Again, this was on *ICE*, the worst case condition. Wet, standing water, slush, snow are all less than that.

I don't see how you can say TRs don't add capability, the numbers say otherwise. If we both wake up some slushy morning and head out to S21, I can leave and you can't.

Mike C.

Yes. We did TR emergencies about 6 times in the sim. Not terribly difficult to deal with if properly trained.

My take away was this: if ANY TR light illuminates OR you suspect any issue with a TR, hit BOTH EMER STOW switches. No short term penalty to do that, then sort it out with altitude.

A TR deployed is way less critical than feathering a prop on a twin. The TR system automatically pulls the power lever back if it opens which helps reduce the issue quite a bit.


I don't know if the sim profile is based on models or measurements or perhaps a mixture of both.

I'd surmise it was actually tested in the air for certification, though it doesn't have to be at very low altitude.

AC 25-7D, Flight Test Guide for Part 25, says this:

"For reversers intended to be operable on the ground only, it must be shown that the airplane can be safely landed and stopped with a critical engine reverser deployed. In addition, if an undamaged reverser inadvertently becomes deployed in flight, it must be shown that it can be safely restored to a forward power or thrust position."

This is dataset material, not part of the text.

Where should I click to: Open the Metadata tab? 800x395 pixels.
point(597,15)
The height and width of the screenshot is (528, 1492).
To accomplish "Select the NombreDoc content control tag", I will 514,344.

Since this is the flight test guide, one presumes this is in flight. Of course, this is the current revision of the flight test guide, it might have been different back in the day.

Mike C.

Yes. We did TR emergencies about 6 times in the sim. Not terribly difficult to deal with if properly trained.

My take away was this: if ANY TR light illuminates OR you suspect any issue with a TR, hit BOTH EMER STOW switches. No short term penalty to do that, then sort it out with altitude.

A TR deployed is way less critical than feathering a prop on a twin. The TR system automatically pulls the power lever back if it opens which helps reduce the issue quite a bit.


I don't know if the sim profile is based on models or measurements or perhaps a mixture of both.

I'd surmise it was actually tested in the air for certification, though it doesn't have to be at very low altitude.

AC 25-7D, Flight Test Guide for Part 25, says this:

"For reversers intended to be operable on the ground only, it must be shown that the airplane can be safely landed and stopped with a critical engine reverser deployed. In addition, if an undamaged reverser inadvertently becomes deployed in flight, it must be shown that it can be safely restored to a forward power or thrust position."

Since this is the flight test guide, one presumes this is in flight. Of course, this is the current revision of the flight test guide, it might have been different back in the day.

Mike C.

No, it doesn't, the presumption is that the bucket gets stowed quickly and you can then fly away with two engines so your performance profile then greatly exceeds the OEI profile that you based your departure on.

If you are fast, the reverser might stay out even in EMER STOW due to bucket drag. But you have speed, and thus you can hold altitude or even climb while you deal with the deployment.

If you are slow, then EMER STOW will pull the reverser in fairly quickly, so the performance penalty will be transitory. At slow speed, the drag will also be less for the extended bucket.

My manual says to stay below 125 KIAS until the reverser stows, so that speed has to be slow enough to allow that to happen. Once stowed, do not exceed 200 KIAS and you can use both engines. Then you should land and have the failure addressed.

If the reverser won't stow, the EMER STOW system has failed, then you shut down that engine, maintain 150 KIAS or slower, and land. You can control the airplane with a reverser out. This would be a double failure (inadvertent deployment followed by a failed EMER STOW system), which should be rare, and this will likely not meet the OEI gradients. At this point, you may have to be creative. It is not clear this has ever occurred in Citation operational history.

As for sim modeling, I presume this was modeled using PWC data. Unless one instruments a plane and tries it, the model is all you got. Much of the sim is like that, I suspect.

There are very few TR related accidents in the Citation record, so it seems to work reasonably well.

Mike C.

The numbers I ran were for landing distances.